Where in the listing does the string "section" appear? Copy every line that holds it.
(EXERCISE INPUT begins)
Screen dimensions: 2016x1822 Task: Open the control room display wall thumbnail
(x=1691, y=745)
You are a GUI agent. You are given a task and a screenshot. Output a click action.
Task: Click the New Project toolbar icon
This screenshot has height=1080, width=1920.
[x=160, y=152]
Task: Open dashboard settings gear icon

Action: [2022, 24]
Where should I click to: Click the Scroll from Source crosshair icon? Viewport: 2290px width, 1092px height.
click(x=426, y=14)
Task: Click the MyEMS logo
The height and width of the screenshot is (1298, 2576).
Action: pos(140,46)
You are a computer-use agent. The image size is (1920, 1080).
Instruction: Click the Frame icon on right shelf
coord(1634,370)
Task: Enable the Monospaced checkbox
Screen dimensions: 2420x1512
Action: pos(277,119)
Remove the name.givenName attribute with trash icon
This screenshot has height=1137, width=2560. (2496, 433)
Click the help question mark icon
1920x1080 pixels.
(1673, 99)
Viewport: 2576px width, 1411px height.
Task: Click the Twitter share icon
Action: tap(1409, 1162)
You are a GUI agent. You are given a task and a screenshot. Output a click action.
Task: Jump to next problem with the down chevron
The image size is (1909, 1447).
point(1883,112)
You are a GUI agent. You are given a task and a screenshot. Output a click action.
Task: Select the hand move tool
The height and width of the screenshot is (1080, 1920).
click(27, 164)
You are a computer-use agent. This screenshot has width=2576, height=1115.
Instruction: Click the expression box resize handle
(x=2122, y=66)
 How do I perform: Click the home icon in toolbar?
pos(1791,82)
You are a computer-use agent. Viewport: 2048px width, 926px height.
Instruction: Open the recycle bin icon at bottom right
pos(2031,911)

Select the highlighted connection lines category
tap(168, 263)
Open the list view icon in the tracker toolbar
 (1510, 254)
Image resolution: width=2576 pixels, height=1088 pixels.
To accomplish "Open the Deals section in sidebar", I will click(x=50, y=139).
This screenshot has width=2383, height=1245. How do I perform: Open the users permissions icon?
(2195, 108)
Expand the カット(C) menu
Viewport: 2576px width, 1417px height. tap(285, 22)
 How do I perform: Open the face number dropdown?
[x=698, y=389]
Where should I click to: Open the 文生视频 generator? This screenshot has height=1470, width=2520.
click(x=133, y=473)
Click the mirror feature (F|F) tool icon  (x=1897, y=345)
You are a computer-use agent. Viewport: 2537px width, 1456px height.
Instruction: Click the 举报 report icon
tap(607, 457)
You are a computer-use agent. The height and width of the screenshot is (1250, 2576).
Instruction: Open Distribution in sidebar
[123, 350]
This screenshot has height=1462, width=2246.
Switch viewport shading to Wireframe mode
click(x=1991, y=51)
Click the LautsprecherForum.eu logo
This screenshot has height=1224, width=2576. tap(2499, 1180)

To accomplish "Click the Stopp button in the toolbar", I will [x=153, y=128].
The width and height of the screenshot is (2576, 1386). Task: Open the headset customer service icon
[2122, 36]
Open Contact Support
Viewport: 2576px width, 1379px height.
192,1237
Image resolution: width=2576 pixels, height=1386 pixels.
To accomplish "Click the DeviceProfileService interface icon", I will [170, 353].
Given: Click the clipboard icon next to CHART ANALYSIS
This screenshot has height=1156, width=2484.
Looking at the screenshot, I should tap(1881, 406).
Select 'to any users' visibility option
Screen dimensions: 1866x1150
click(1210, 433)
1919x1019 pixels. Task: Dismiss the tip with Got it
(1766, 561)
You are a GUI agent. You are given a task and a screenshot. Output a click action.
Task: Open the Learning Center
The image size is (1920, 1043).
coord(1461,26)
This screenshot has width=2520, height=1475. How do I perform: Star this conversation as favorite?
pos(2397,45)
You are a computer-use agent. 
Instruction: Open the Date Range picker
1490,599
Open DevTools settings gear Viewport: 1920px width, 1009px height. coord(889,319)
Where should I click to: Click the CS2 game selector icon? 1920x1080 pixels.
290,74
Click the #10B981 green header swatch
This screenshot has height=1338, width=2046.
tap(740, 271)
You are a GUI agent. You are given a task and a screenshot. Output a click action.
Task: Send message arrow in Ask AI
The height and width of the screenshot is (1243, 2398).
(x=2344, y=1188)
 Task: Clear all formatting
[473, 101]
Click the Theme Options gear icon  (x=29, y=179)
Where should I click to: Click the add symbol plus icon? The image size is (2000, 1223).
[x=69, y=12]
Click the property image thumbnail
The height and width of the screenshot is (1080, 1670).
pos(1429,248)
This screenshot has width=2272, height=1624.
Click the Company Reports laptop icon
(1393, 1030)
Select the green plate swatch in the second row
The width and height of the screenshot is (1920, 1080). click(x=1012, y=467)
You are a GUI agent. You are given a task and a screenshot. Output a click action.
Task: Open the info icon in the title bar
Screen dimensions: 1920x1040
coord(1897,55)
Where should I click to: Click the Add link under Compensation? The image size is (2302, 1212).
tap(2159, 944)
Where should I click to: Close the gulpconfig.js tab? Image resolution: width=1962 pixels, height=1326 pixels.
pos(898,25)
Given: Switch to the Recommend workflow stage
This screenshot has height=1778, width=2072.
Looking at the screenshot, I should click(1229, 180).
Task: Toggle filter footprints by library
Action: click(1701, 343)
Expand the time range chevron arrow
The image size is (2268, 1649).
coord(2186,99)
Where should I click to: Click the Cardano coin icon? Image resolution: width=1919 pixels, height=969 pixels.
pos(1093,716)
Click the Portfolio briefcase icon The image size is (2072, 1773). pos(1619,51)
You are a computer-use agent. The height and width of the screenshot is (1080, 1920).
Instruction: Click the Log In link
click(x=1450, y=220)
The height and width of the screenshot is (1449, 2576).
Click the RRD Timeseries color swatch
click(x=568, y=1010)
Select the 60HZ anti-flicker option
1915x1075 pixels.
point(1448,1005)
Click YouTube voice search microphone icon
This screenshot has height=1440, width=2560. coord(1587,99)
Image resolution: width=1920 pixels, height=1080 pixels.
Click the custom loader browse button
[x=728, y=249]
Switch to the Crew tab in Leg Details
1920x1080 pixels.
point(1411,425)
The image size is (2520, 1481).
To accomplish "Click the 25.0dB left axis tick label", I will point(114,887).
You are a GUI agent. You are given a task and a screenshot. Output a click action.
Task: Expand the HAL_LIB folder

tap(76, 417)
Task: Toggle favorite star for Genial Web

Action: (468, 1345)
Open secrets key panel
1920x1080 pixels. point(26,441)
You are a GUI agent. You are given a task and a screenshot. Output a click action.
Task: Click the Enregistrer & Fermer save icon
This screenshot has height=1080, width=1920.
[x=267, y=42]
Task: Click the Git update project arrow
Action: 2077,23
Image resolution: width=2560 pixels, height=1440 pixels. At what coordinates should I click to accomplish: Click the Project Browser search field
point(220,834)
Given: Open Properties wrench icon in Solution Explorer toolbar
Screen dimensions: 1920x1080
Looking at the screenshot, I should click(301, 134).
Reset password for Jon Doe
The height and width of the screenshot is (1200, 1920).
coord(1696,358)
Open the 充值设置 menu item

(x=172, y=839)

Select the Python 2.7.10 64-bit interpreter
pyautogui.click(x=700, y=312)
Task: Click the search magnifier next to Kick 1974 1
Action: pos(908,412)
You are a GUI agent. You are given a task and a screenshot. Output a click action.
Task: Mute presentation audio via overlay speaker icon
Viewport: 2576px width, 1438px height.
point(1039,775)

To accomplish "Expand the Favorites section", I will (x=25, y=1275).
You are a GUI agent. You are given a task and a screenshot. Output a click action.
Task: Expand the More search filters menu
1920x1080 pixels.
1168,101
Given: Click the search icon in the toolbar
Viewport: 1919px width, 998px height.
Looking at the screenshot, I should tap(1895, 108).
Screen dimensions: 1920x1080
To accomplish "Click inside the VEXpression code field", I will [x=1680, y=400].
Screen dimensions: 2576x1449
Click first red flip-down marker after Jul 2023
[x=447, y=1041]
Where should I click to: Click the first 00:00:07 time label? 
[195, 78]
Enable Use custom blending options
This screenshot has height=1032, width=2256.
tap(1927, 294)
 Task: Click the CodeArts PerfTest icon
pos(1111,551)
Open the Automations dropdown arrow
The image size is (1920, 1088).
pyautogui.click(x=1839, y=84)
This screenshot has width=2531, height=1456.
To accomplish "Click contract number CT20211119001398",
(EXERCISE INPUT ends)
● **ANSWER TO THIS EXERCISE**
To accomplish "Open the Deals section in sidebar", I will click(x=50, y=139).
To accomplish "Expand the Favorites section", I will (x=25, y=1275).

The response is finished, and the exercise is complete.